Mankind is on the whole easily swayed by superstitions and irrationality, and this has in many ways shaped our religions. My own religion was no different.

When I was a kid, I was told that there was a god. This god created me, loved me, and wanted to have a relationship with me. However, I was a bad person. I was a sinner, "born into iniquity". The problem here is that god is holy, and he can't allow evil people to be in his presence. Thus, all are condemned to a terrifying place called hell. Here all will be tortured for eternity, burning and screaming in pain. Now, whether or not I was given the "full" picture of hell as a child isn't something I fully remember. But I do know by the time I was a young teen, I really did understand this and heard of it pretty often.

Hell is real, or so I was told. So here's a question:

As a child, do you tend to take your parents' beliefs without questioning them?

For me, the answer was a definite yes. I was brought up in a culture and within communities that all believed in hell, and reinforced this idea in my brain. So, it was only natural that I believed it as well.



black haired boy crying



                                                                                                                    This scared the hell out of me.

With all this in mind, I quickly accepted Jesus as my savior, and all throughout my childhood and up into my adult years, I constantly begged for his forgiveness and dedicated my life to him.

But as I've mentioned in previous posts, I began doubting him. Was he real? Was he god? Did a god even exist? And this led me to question hell itself.

If I was going to be honest with myself, I didn't have any good reason to believe in hell. I had no evidence it existed, other than people just claiming it did. However, there was one thing that still held me back, and that was fear.

The best way to explain this fear is to give you a (very short) paraphrase of the philosophical argument that I had bought into, and that is Pascal's Wager (if you want a proper explanation of it, Google is a good friend). If god exists, then hell is real, and you need to believe in him in order to keep from going there. But if he doesn't exist, then it doesn't matter if you believe or don't.

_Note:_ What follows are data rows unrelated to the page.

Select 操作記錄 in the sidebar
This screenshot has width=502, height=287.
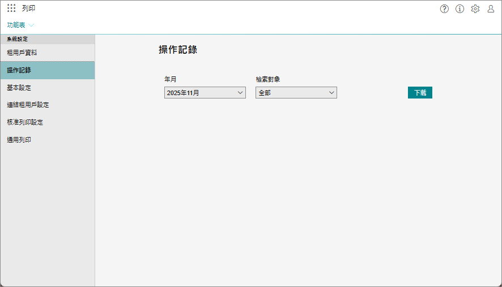[x=19, y=70]
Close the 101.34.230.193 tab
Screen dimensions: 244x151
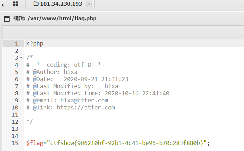[89, 4]
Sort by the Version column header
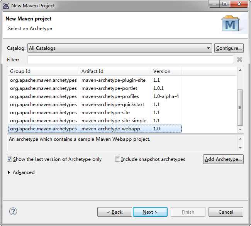Screen dimensions: 251x226 coord(166,71)
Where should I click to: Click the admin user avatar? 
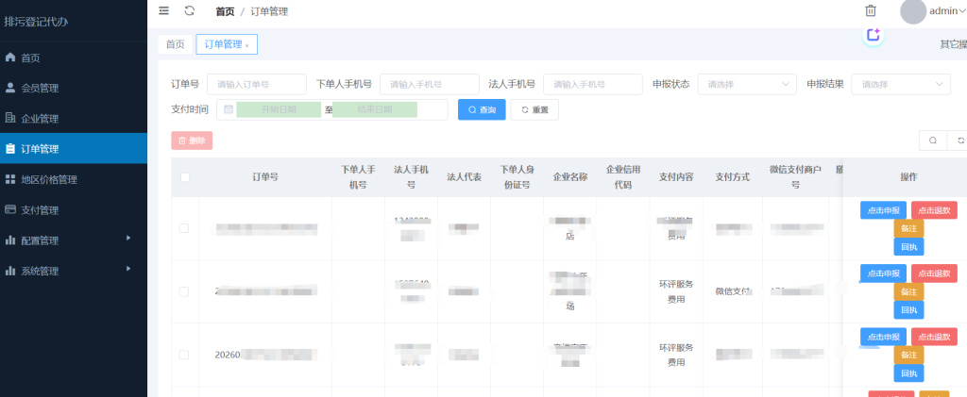click(913, 11)
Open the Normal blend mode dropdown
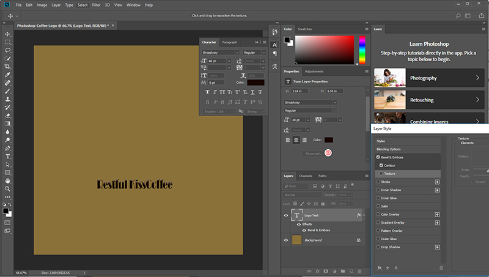 click(303, 194)
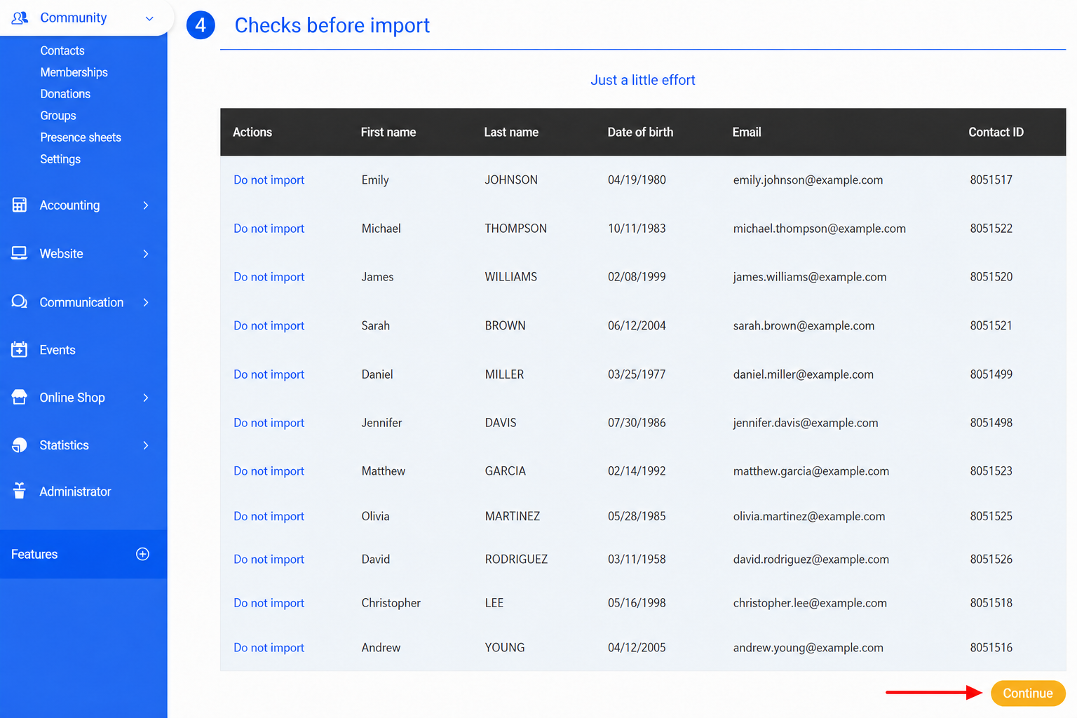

The long and short of it is that you better believe in god just in case he exists, because you run the risk of burning forever if you don't believe.*

I had everything on the line. If I died and it turned out god was real, then I better force myself to believe him now or I'm getting eternal punishment. Hell wasn't where I wanted to spend even a day, let alone an eternity.

So I tried. But belief isn't something you can fully manufacture like that, and so I still doubted it all. And so my fear of burning still lingered.

It was then that I came across the book The God Delusion by Richard Dawkins. Of the many things I found there, this quote really hit me:

"There is something distinctly odd about the argument, however. Believing is not something you can decide to do as a matter of policy. At least, it is not something I can decide to do as an act of will. I can decide to go to church and I can decide to recite the Nicene Creed, and I can decide to swear on a stack of bibles that I believe every word inside them. But none of that can make me actually believe it if I don't. Pascal's Wager could only ever be an argument for feigning belief in God. And the God that you claim to believe in had better not be of the omniscient kind or he'd see through the deception."

I didn't believe. And yet the coward in me was desperately trying to keep from a hell that I really didn't believe in, merely because it "might be possible". 

closeup photo of black cat


But what if I lived all of my life in this superstitious way?


What if every time I spill salt, I shake some of it over my left shoulder just to be safe? What if I avoid cracks in the sidewalk just in case I possibly break my mother's back? What if I make certain not to break a mirror because I might get sick, or get insanely frightened by black cats?

What if, what if, what if, what if...

What if I stopped being afraid of the dark?

Now, I have to say that I'm no longer afraid of hell. The arguments for it and the evidence I have been given do not warrant a belief in it. And I'm done living a lie, acting as if I am a Christian when I truly am not.

So with one sweep, I have done away with what I believed, and have stepped into a world that is far more beautiful, strange, and crazy than I could have comprehended when I was a Christian. I have stepped into a world without god, without religion, without any holy texts or divine messages.

I can openly say that I am no longer afraid of the dark.





*Pascal himself didn't mention hell in his original "wager", but that is where many today (including myself at the time) take it.